The Joker’s Testimonies — Untitled Entry
Anon: Why don’t you stop them, Joker? You see it before it happens. You always do.
Joker: Because stopping them would mean pretending they don’t want this.
Everyone loves the fire so long as it’s warming their hands and burning someone else’s house. They only scream when the smoke stops being decorative. That’s when they look around for someone to blame — preferably someone who didn’t flinch.
They ask why I don’t intervene. I ask why they confuse restraint with weakness. I learned a long time ago: systems don’t collapse from enemies. They collapse from faith.
Faith that the rules apply evenly. Faith that authority is competence in a better outfit. Faith that if something is wrong, surely someone important will fix it.

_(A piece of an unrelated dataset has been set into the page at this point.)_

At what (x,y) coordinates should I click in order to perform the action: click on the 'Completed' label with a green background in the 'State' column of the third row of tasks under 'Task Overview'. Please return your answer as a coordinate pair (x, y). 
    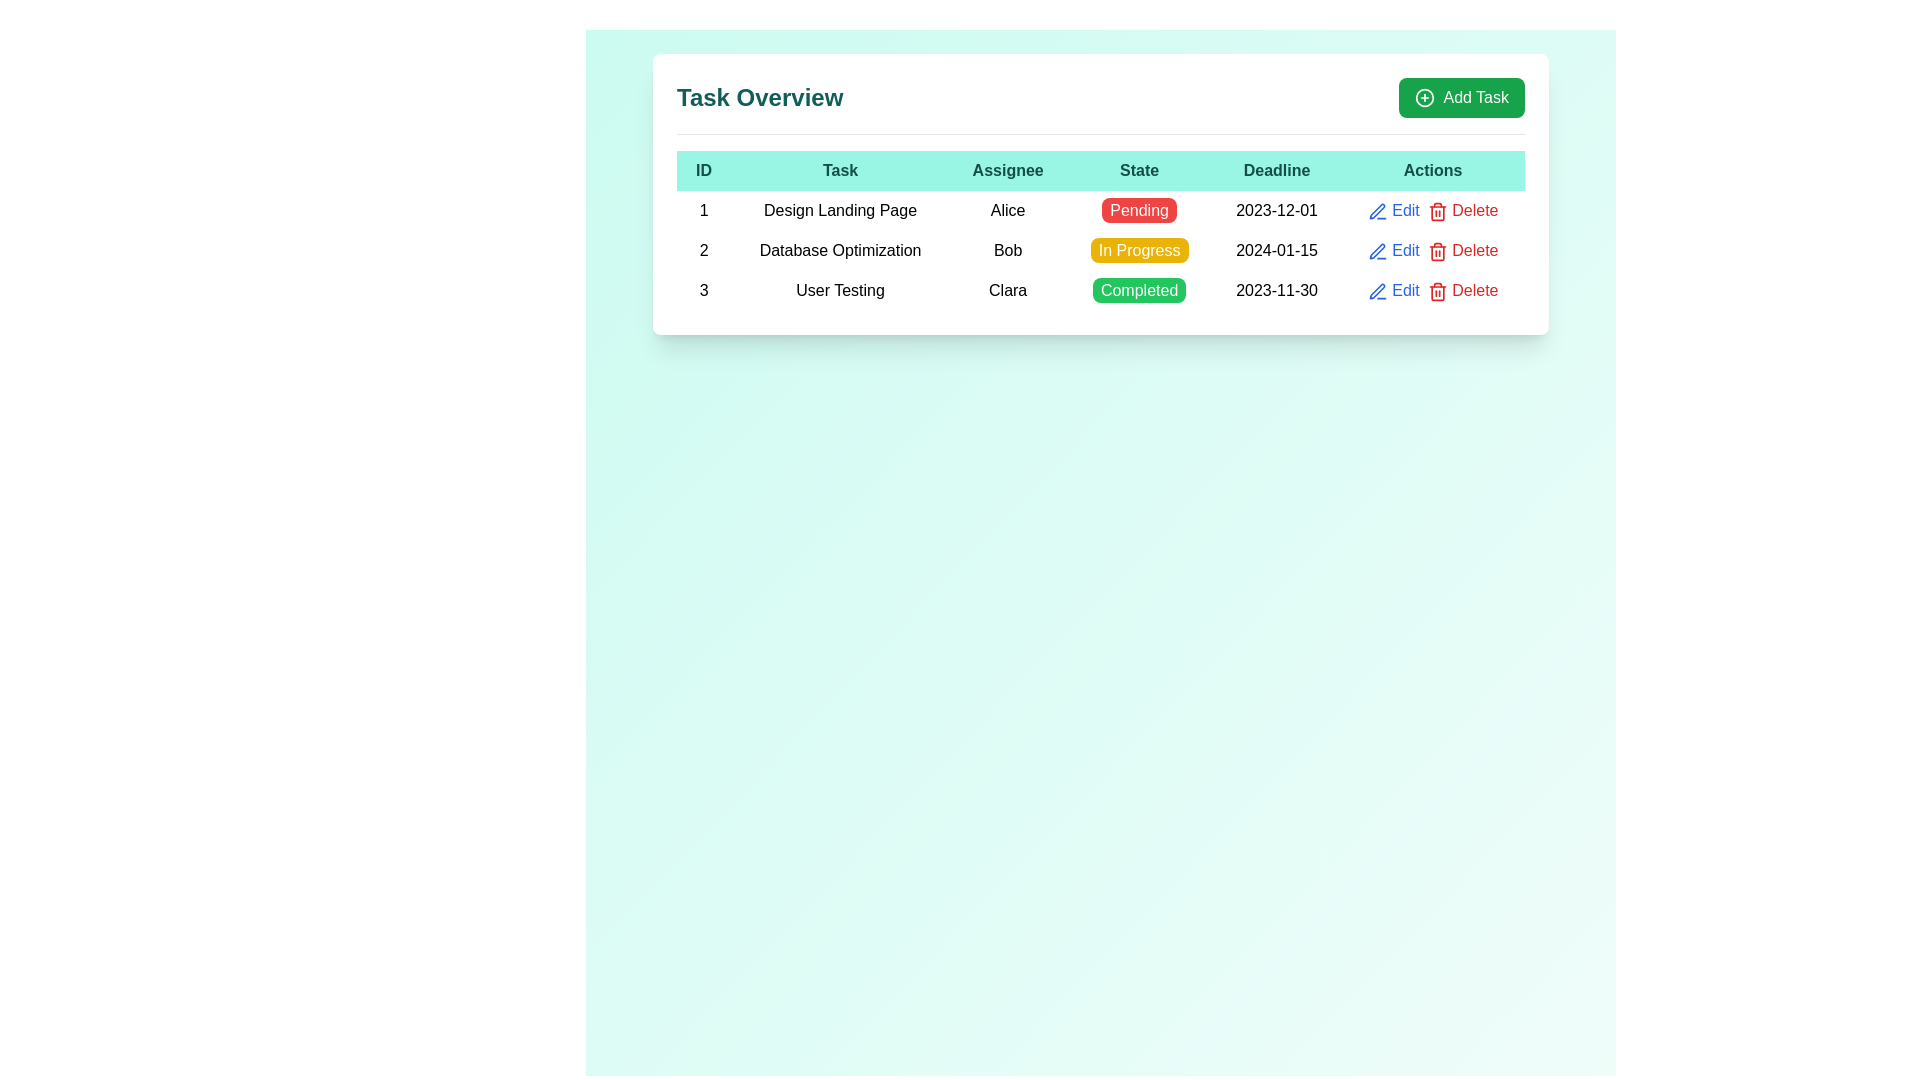
    Looking at the image, I should click on (1139, 290).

I let them keep that faith. It weighs better in their pockets than truth ever did.
They call me immoral because I won’t save them from consequences they rehearsed in daylight. Because I don’t cry when the ledgers come due. Because I don’t rush to the rubble pretending this was unforeseeable.
Here’s the secret they hate most: I’m calm because chaos isn’t new. It’s familiar. It’s honest.
What terrifies people isn’t the collapse — it’s realizing no one was in charge when things were “working” either.
So I don’t burn the world. I watch it overheat on its own ambition and call it justice. I laugh when halos slip and leave scorch marks, when saints start bargaining, when leaders rediscover prayer like it’s an emergency exit they ignored for years.
I laugh because the curtain finally came down — and everyone’s shocked there was no script behind it.
You want to know why I don’t stop them?
Because the moment I do, they’ll call me responsible for the ashes. And I refuse to inherit a fire I didn’t light.